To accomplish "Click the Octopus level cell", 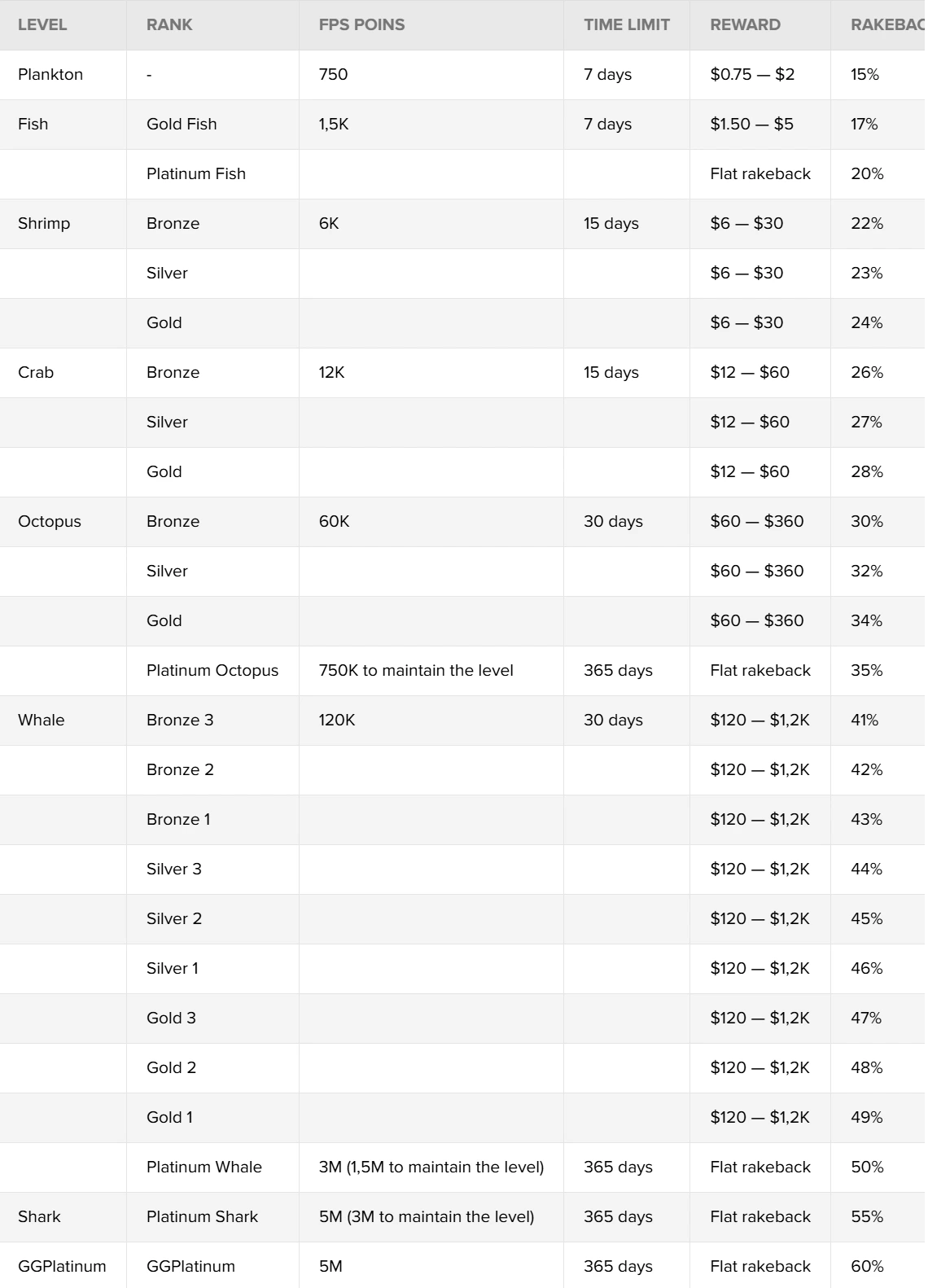I will coord(50,521).
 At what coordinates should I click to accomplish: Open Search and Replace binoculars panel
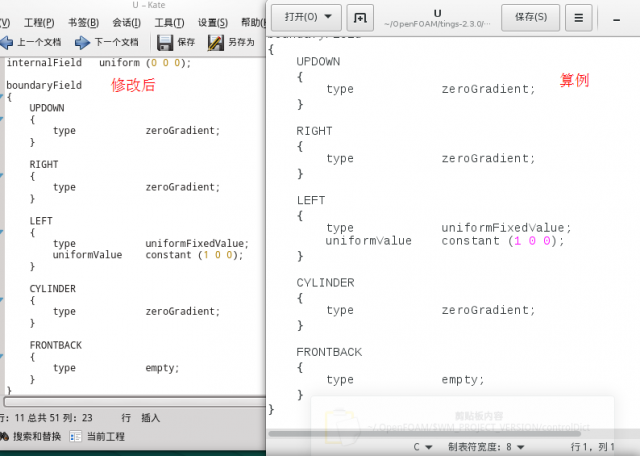[6, 436]
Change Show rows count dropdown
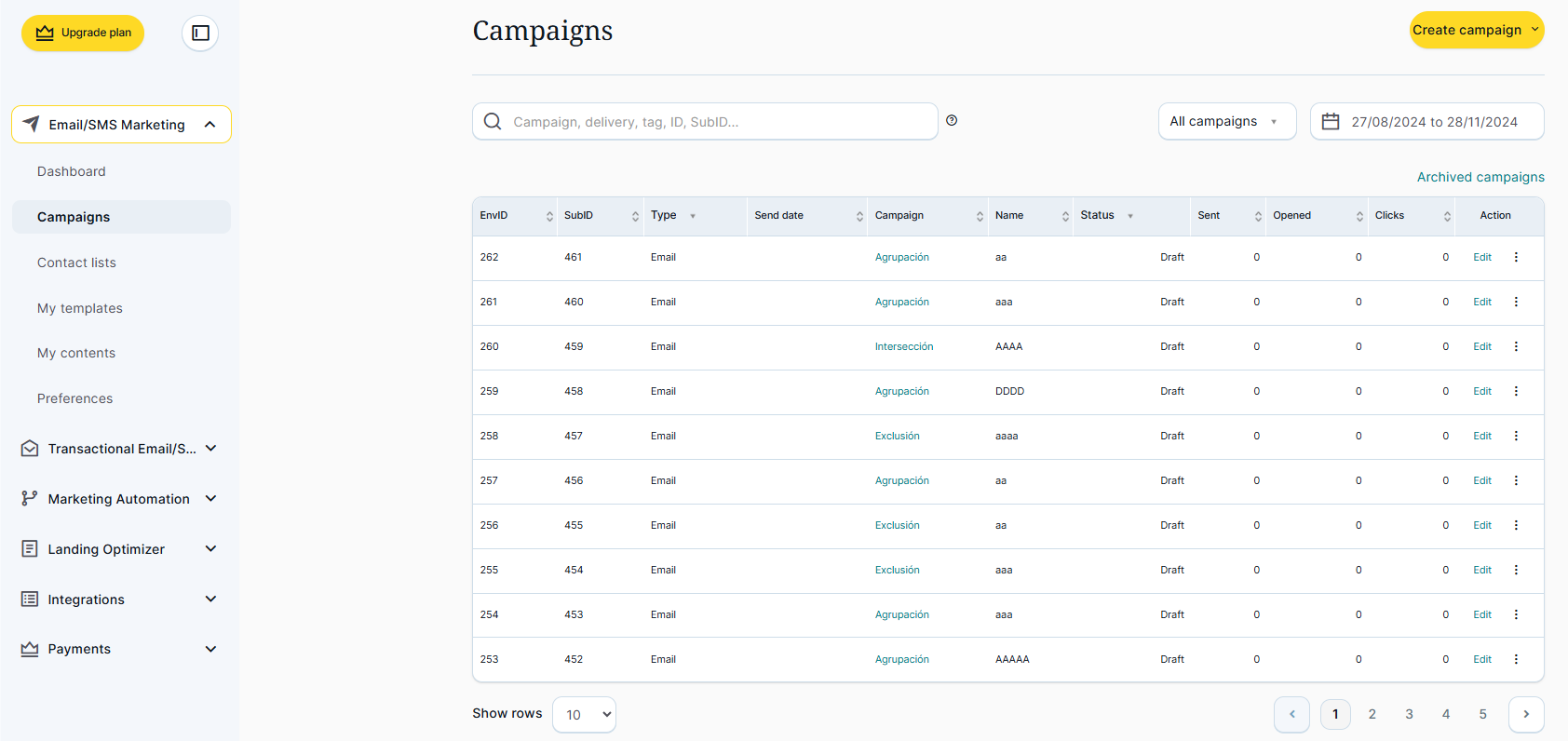1568x741 pixels. [584, 714]
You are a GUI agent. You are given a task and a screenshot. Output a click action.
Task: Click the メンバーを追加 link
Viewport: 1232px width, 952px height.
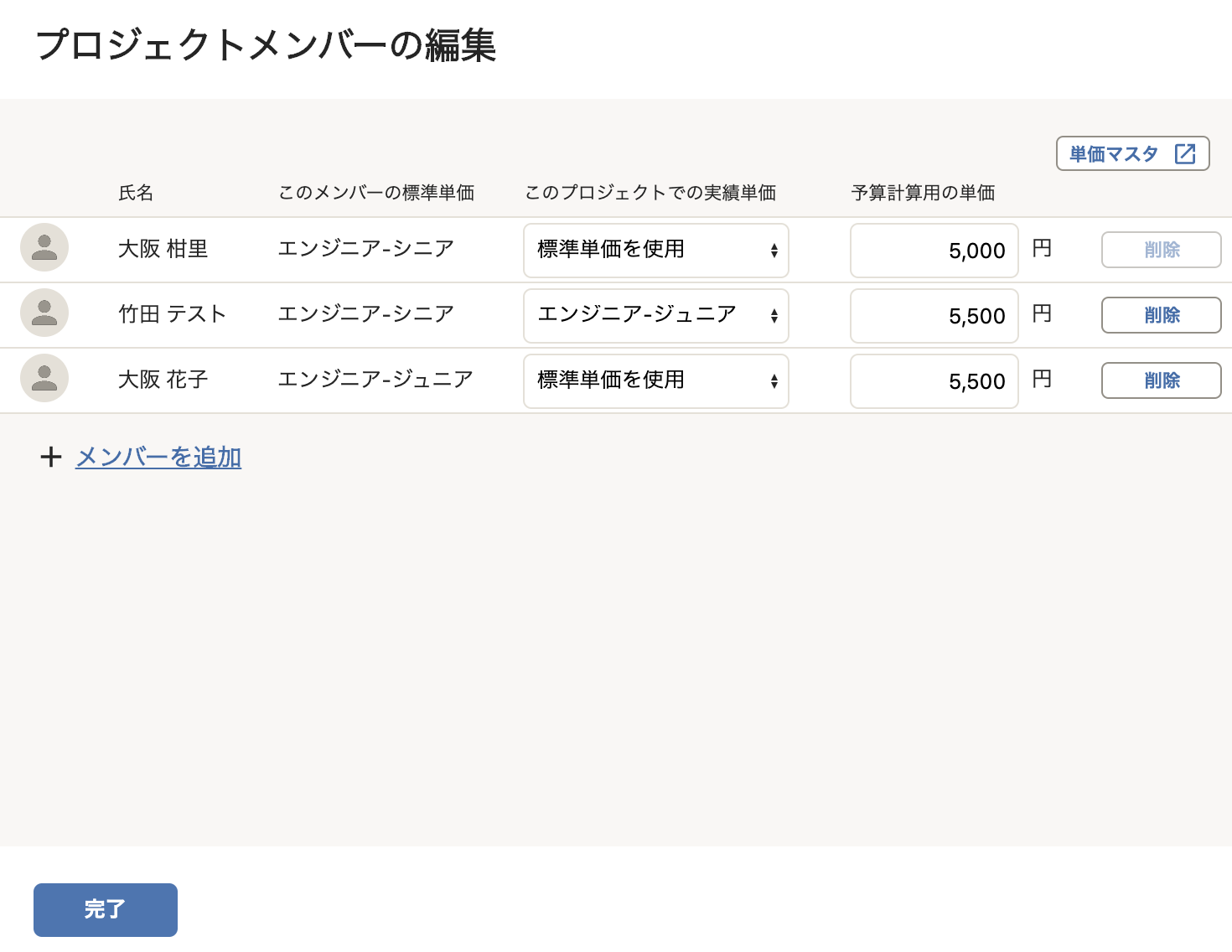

______________________________

What you need to do: Begin with the line that has "You are a GUI" and continue to the last line of the entries, printing each line exactly and nothing else; include both ends and skip the pictures.

Result:
You are a GUI agent. You are given a task and a screenshot. Output a click action.
Task: Click the メンバーを追加 link
Viewport: 1232px width, 952px height.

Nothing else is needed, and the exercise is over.